▶ **Exercise input**
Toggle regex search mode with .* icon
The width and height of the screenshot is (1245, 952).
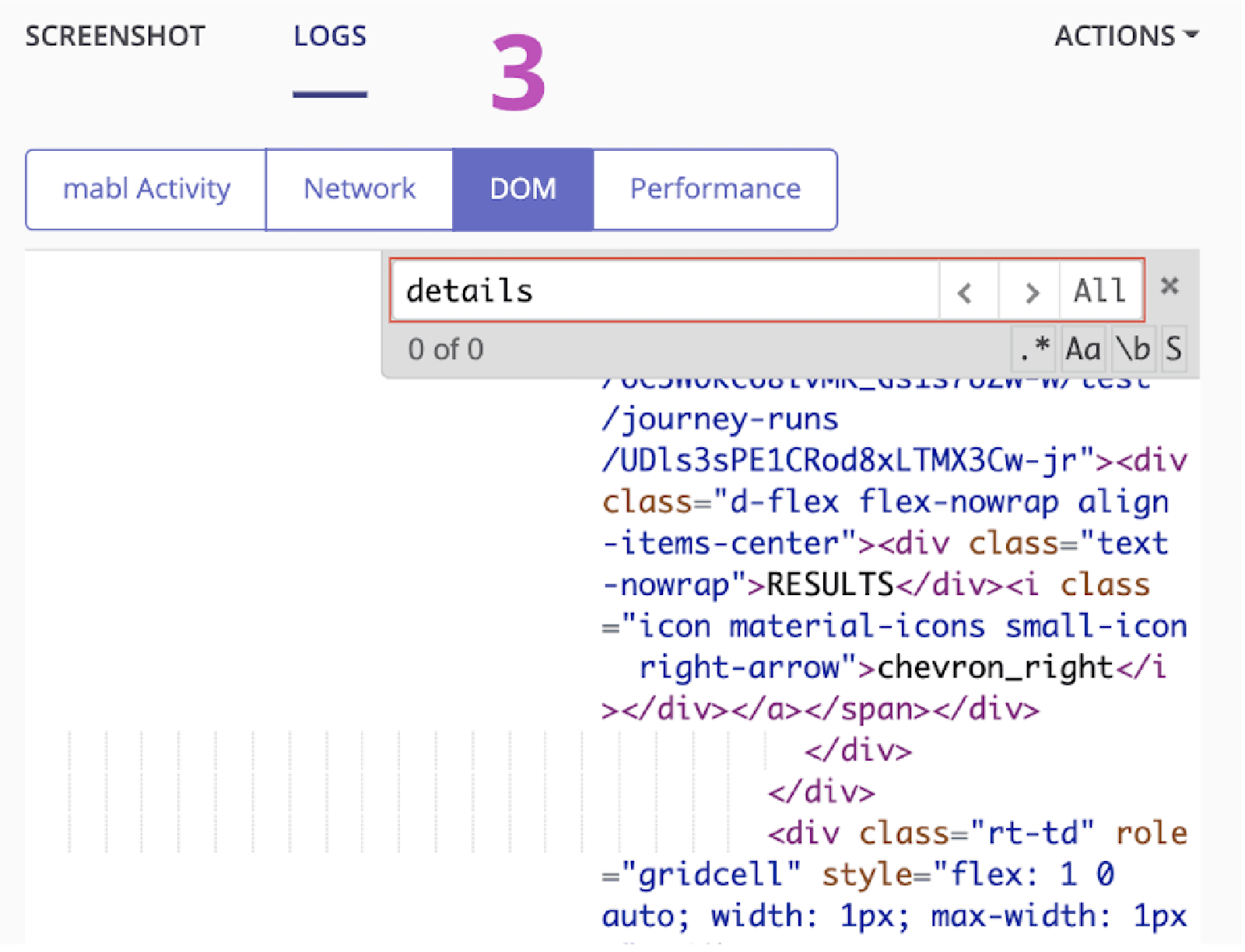pos(1033,349)
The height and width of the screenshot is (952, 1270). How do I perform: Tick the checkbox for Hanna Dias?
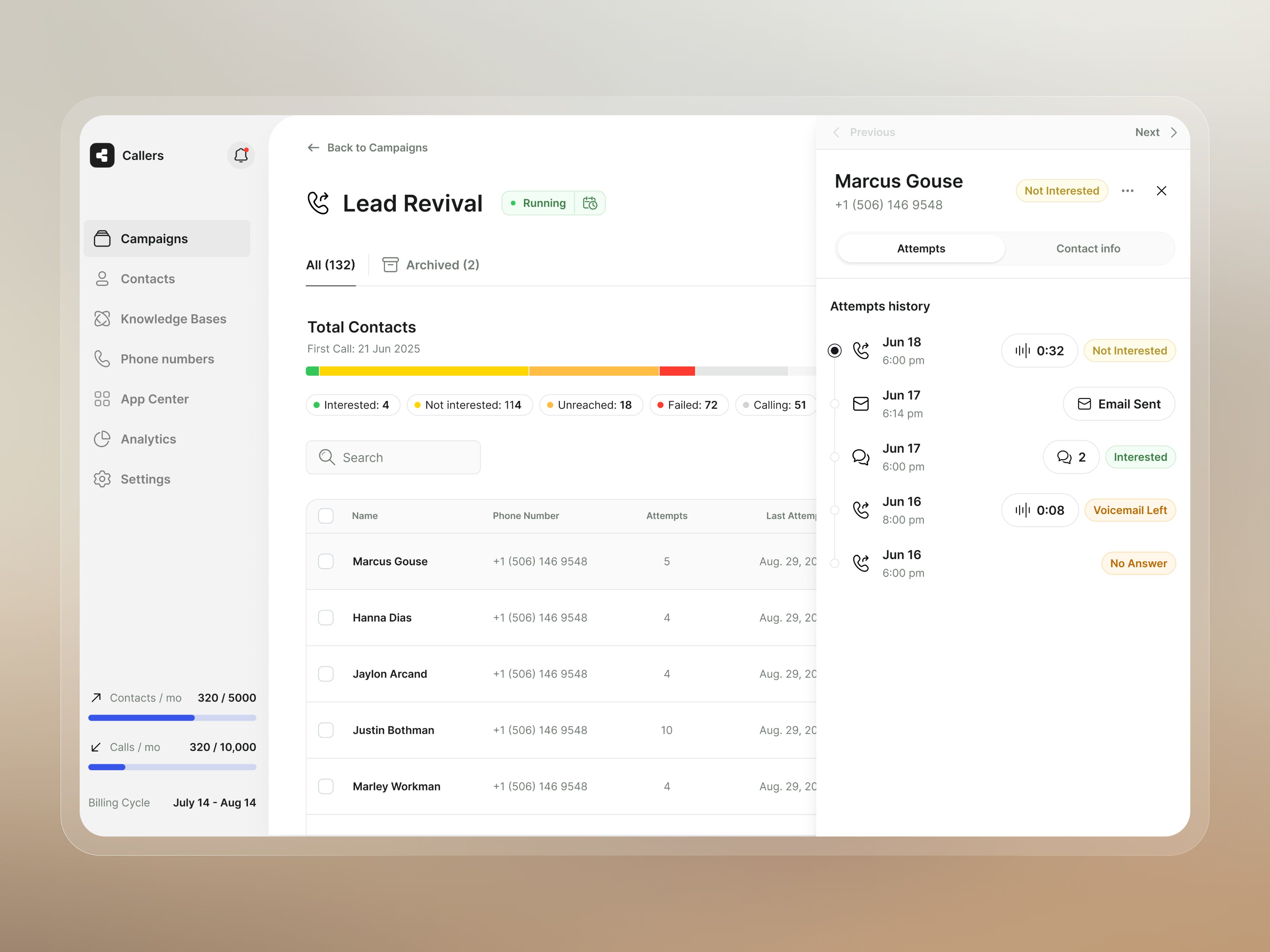coord(326,618)
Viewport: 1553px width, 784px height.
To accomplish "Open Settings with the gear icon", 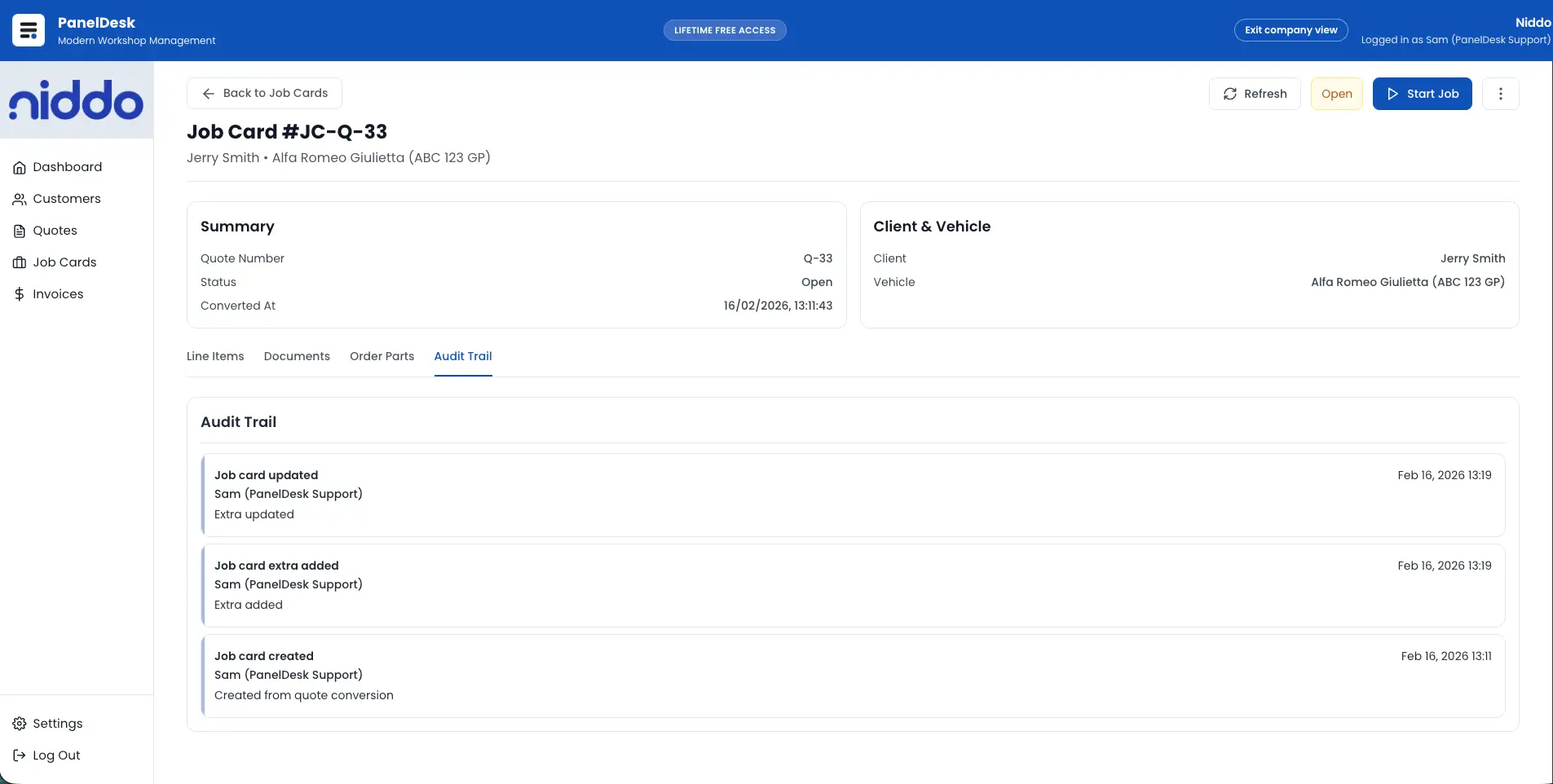I will coord(20,723).
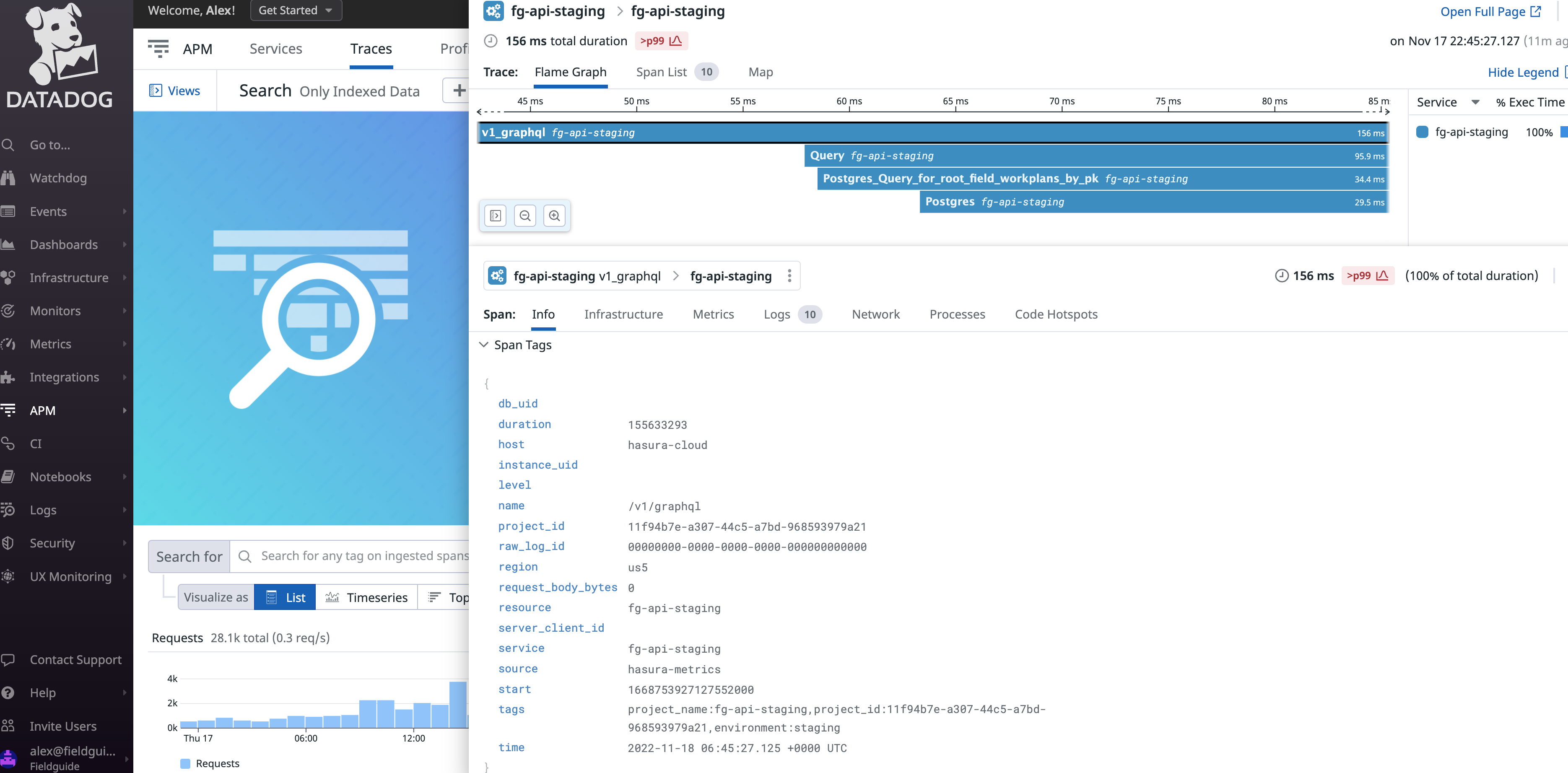This screenshot has width=1568, height=773.
Task: Click the zoom-out icon under the flame graph
Action: pyautogui.click(x=525, y=215)
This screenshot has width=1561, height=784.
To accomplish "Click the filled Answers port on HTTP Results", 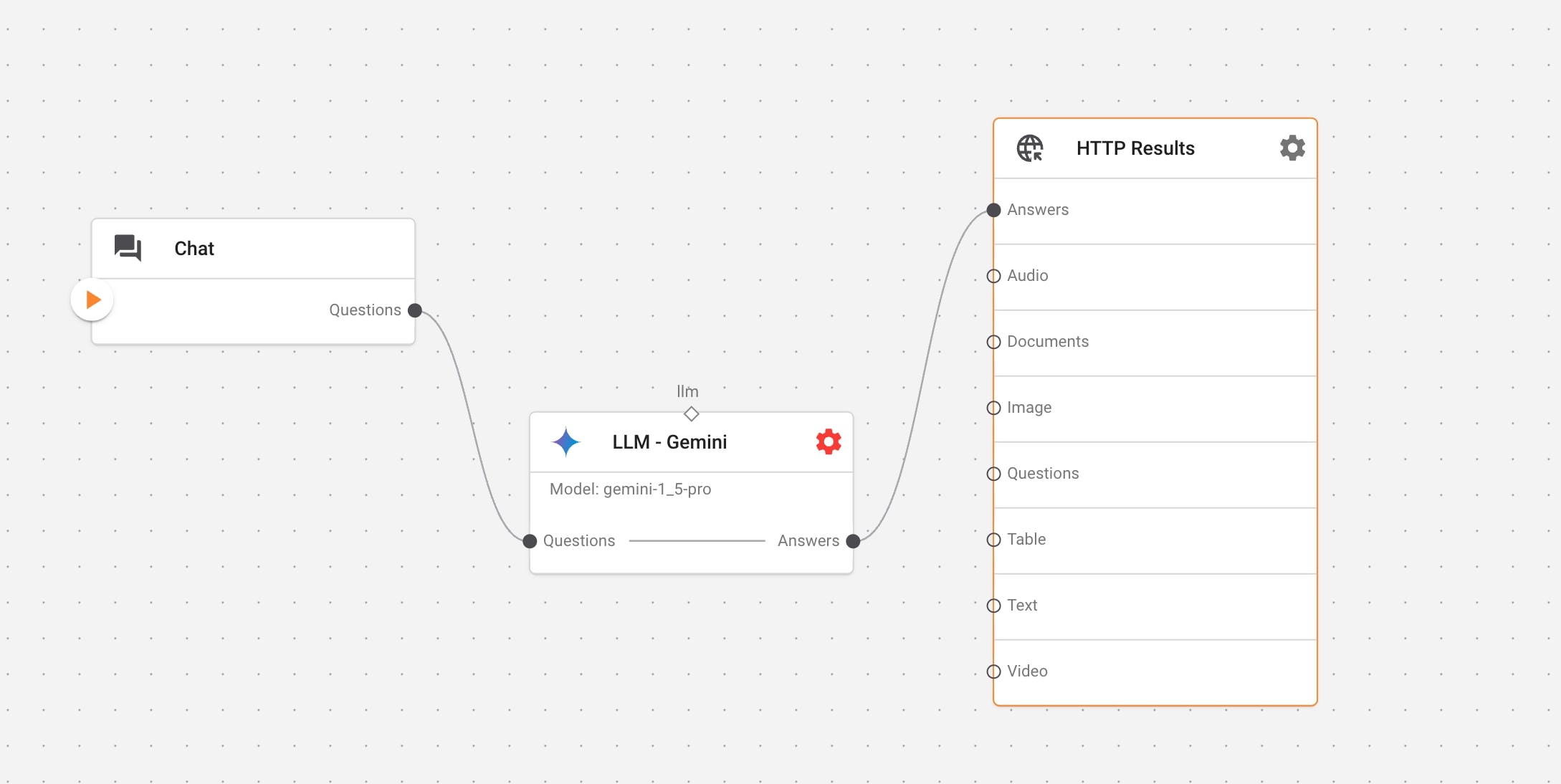I will click(x=993, y=210).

▶ **Exercise requirements**
Within the listing above, print exactly the stretch beginning at the line that contains "The width and" and finishing at the line that contains "Viewport: 1553px width, 784px height.", ends kept, pictures left out, and nothing more.

▶ **Response area**
The width and height of the screenshot is (1245, 952).
pos(1033,349)
The height and width of the screenshot is (952, 1270). How do I perform: Tick the checkbox for Hanna Dias?
coord(326,618)
Viewport: 1553px width, 784px height.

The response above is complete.